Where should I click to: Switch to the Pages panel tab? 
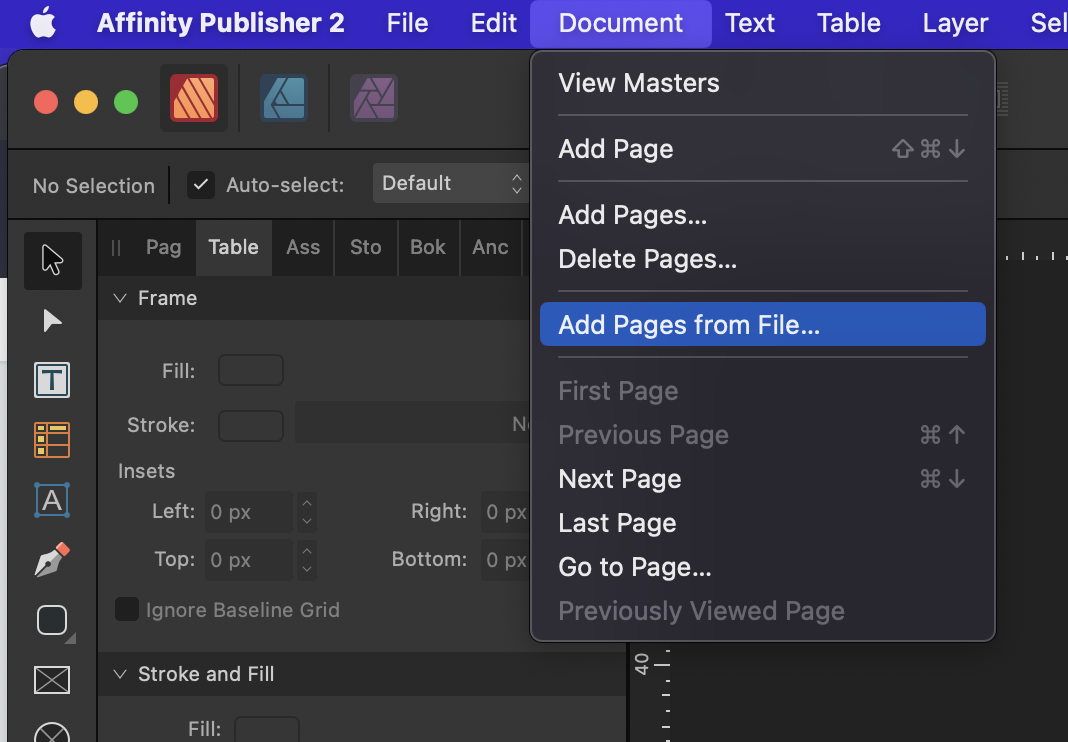(x=163, y=247)
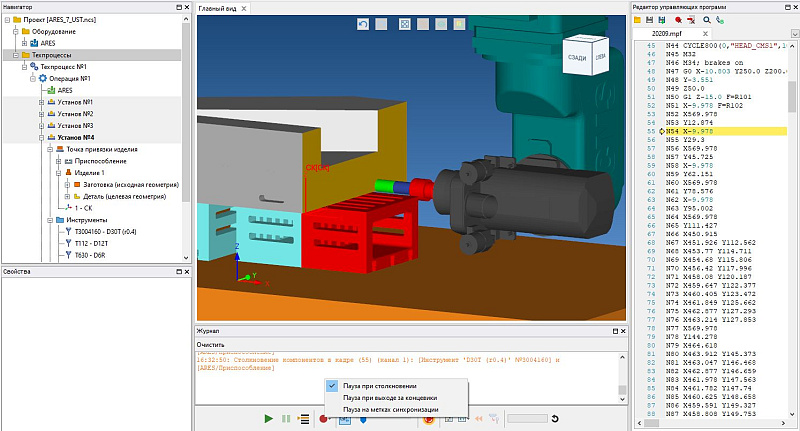
Task: Click the save floppy disk icon
Action: pyautogui.click(x=649, y=19)
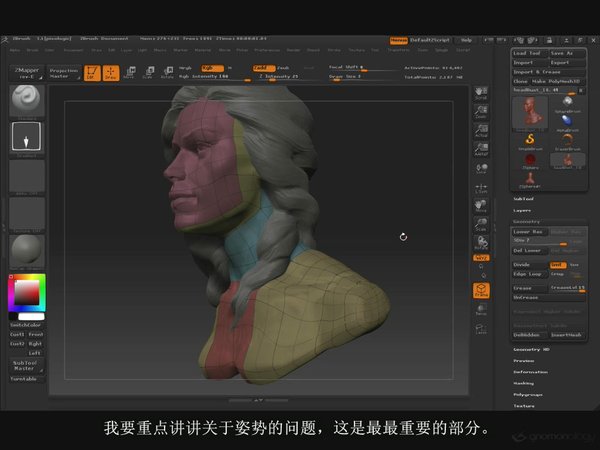Activate the Draw mode button
Viewport: 600px width, 450px height.
point(111,73)
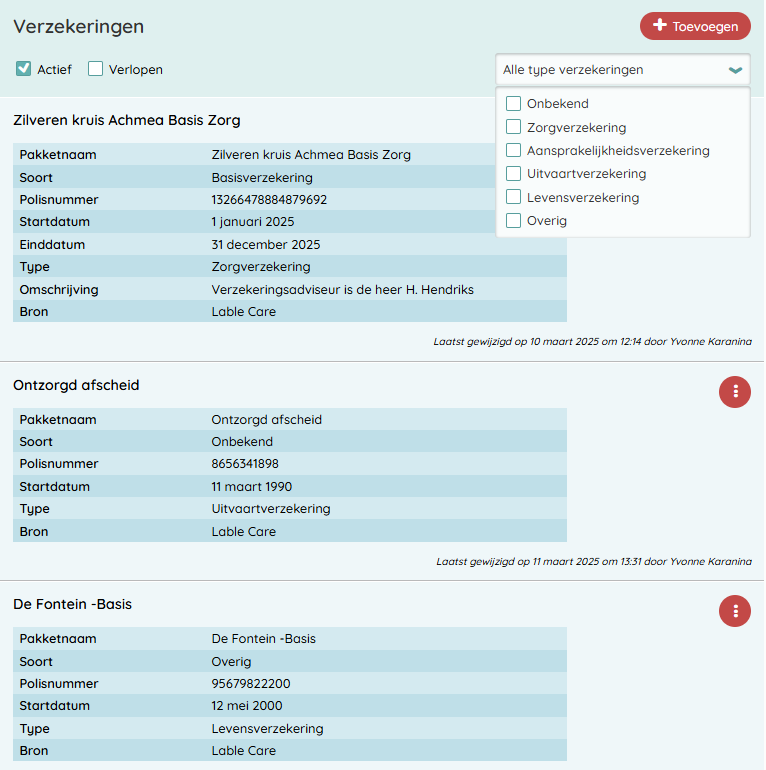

= = = = =

What the task requires
Write the records above out again exactly, but not the pictures.

Reply to the task
Where should I click to: Switch to the Pages panel tab? 
(x=163, y=247)
Task: Click the save floppy disk icon
Action: pyautogui.click(x=649, y=19)
Activate the Draw mode button
Viewport: 600px width, 450px height.
point(111,73)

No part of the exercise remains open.